Start of Extracted records
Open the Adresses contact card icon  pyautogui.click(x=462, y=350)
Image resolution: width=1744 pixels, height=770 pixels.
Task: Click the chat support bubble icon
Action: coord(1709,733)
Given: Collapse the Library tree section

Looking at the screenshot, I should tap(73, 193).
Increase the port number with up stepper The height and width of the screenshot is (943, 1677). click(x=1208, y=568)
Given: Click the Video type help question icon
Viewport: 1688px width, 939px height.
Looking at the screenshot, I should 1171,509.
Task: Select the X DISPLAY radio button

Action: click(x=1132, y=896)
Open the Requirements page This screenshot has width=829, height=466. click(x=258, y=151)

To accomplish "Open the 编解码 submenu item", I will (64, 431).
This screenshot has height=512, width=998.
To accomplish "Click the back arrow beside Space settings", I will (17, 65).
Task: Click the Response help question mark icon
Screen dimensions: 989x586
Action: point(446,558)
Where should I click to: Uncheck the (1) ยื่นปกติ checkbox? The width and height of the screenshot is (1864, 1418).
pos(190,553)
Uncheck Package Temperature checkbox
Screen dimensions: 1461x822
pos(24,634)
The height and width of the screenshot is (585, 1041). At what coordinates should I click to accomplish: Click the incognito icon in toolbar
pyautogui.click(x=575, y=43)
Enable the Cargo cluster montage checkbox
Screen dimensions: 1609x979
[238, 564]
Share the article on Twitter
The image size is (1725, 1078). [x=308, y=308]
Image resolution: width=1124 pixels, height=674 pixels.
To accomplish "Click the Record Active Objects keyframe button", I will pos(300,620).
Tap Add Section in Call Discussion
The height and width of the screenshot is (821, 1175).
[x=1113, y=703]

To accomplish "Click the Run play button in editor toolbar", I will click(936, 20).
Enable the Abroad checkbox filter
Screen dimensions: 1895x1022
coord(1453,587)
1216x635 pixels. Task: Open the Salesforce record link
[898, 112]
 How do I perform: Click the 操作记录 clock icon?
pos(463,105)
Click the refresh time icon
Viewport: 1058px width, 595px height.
End of Extracted records
### [Exercise brief]
Repeat all of the records, letter for letter.

### [Output of the exercise]
Open the Adresses contact card icon  pyautogui.click(x=462, y=350)
Image resolution: width=1744 pixels, height=770 pixels.
Task: Click the chat support bubble icon
Action: coord(1709,733)
Given: Collapse the Library tree section

Looking at the screenshot, I should tap(73, 193).
Increase the port number with up stepper The height and width of the screenshot is (943, 1677). click(x=1208, y=568)
Given: Click the Video type help question icon
Viewport: 1688px width, 939px height.
Looking at the screenshot, I should 1171,509.
Task: Select the X DISPLAY radio button

Action: click(x=1132, y=896)
Open the Requirements page This screenshot has width=829, height=466. click(x=258, y=151)

To accomplish "Open the 编解码 submenu item", I will (64, 431).
This screenshot has height=512, width=998.
To accomplish "Click the back arrow beside Space settings", I will (17, 65).
Task: Click the Response help question mark icon
Screen dimensions: 989x586
Action: point(446,558)
Where should I click to: Uncheck the (1) ยื่นปกติ checkbox? The width and height of the screenshot is (1864, 1418).
pos(190,553)
Uncheck Package Temperature checkbox
Screen dimensions: 1461x822
pos(24,634)
The height and width of the screenshot is (585, 1041). At what coordinates should I click to accomplish: Click the incognito icon in toolbar
pyautogui.click(x=575, y=43)
Enable the Cargo cluster montage checkbox
Screen dimensions: 1609x979
[238, 564]
Share the article on Twitter
The image size is (1725, 1078). [x=308, y=308]
Image resolution: width=1124 pixels, height=674 pixels.
To accomplish "Click the Record Active Objects keyframe button", I will pos(300,620).
Tap Add Section in Call Discussion
The height and width of the screenshot is (821, 1175).
[x=1113, y=703]

To accomplish "Click the Run play button in editor toolbar", I will click(936, 20).
Enable the Abroad checkbox filter
Screen dimensions: 1895x1022
coord(1453,587)
1216x635 pixels. Task: Open the Salesforce record link
[898, 112]
 How do I perform: Click the 操作记录 clock icon?
pos(463,105)
Click the refresh time icon
Viewport: 1058px width, 595px height.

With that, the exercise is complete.